TO DO >> Print the listing below exactly, leaving nothing out.

RECORDS PROVIDED >>

::::::::

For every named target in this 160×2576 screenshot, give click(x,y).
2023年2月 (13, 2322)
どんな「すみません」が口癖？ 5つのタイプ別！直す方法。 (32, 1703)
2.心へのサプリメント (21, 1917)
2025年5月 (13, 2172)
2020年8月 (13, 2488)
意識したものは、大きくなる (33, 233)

::::::::

ANSWER SPACE >>
For every named target in this 160×2576 screenshot, give click(x,y).
2023年2月 (13, 2322)
どんな「すみません」が口癖？ 5つのタイプ別！直す方法。 (32, 1703)
2.心へのサプリメント (21, 1917)
2025年5月 (13, 2172)
2020年8月 (13, 2488)
意識したものは、大きくなる (33, 233)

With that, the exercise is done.